> [PROVIDED INFORMATION]:
__________________________________________________
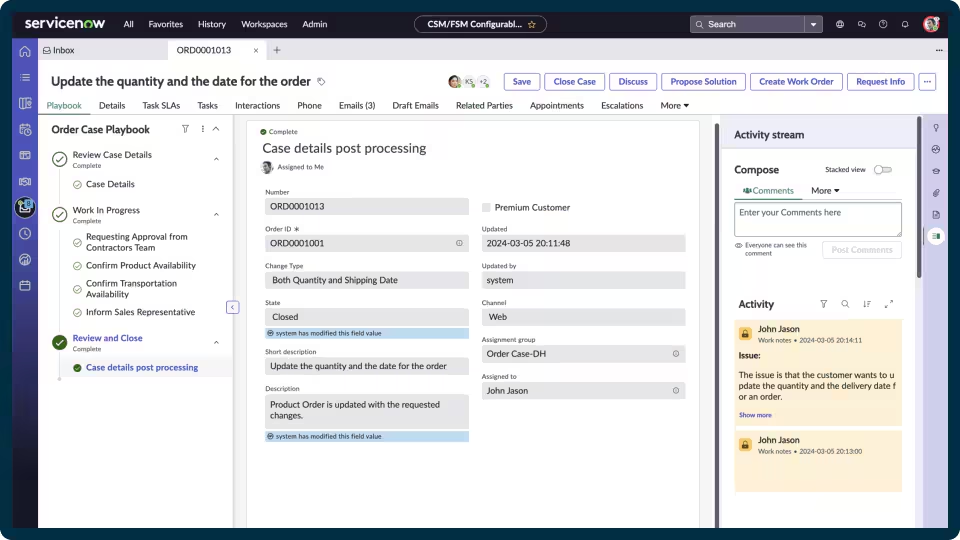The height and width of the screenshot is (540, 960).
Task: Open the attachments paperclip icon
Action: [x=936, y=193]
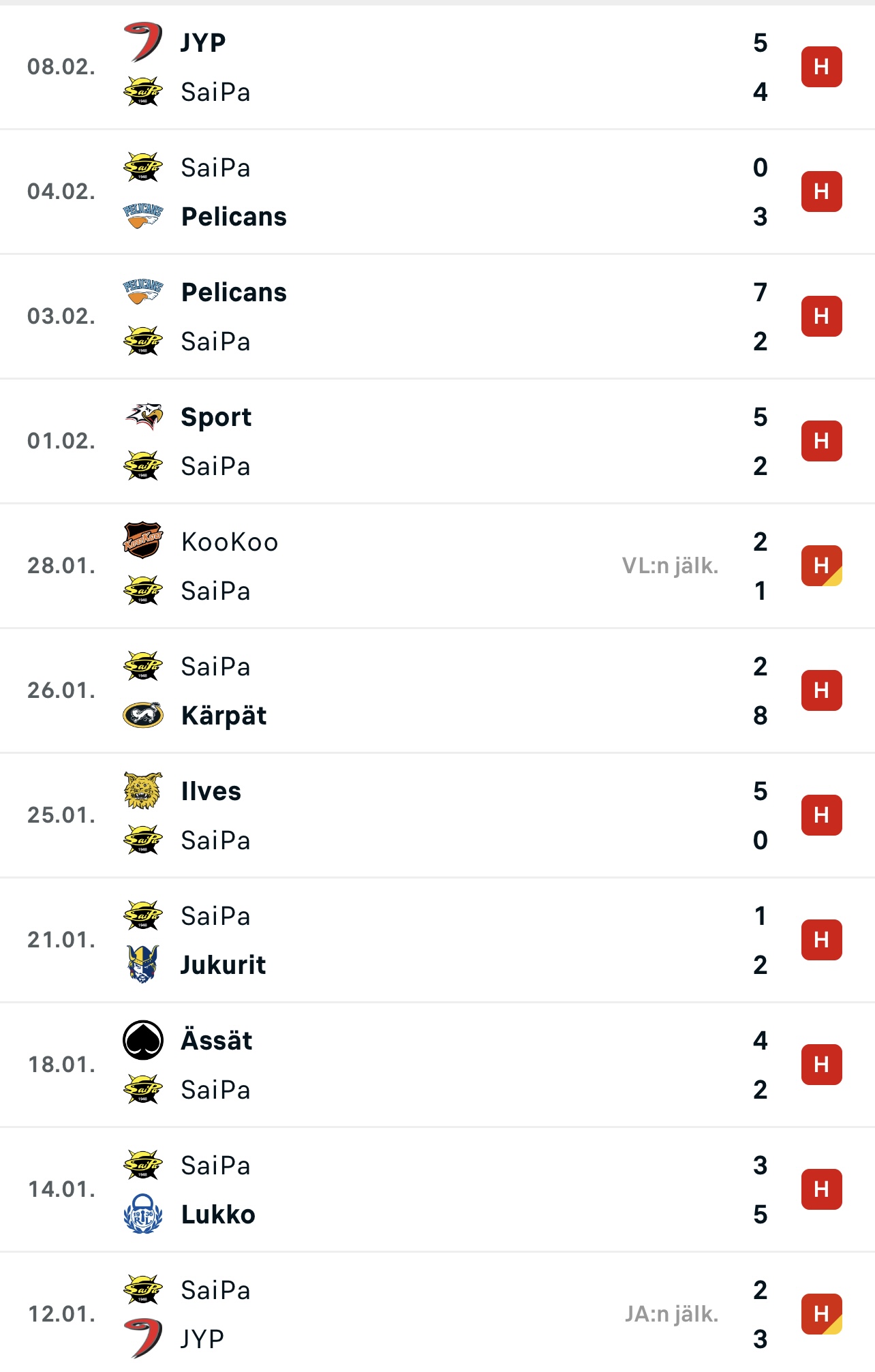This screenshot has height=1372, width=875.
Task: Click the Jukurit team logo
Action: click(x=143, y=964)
__________________________________________________
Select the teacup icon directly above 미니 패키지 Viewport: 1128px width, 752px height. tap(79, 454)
__________________________________________________
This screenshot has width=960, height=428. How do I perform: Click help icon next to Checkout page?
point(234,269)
__________________________________________________
> [PROBLEM]: Reproduce the items in the part that opens with the line containing "The height and" and closes with the line containing "Action: click(x=143, y=964)", leaving out the pictures.

> [THE RESPONSE]:
The height and width of the screenshot is (540, 960).
Task: Open the attachments paperclip icon
Action: [x=936, y=193]
This screenshot has height=1372, width=875.
Task: Click the Jukurit team logo
Action: click(x=143, y=964)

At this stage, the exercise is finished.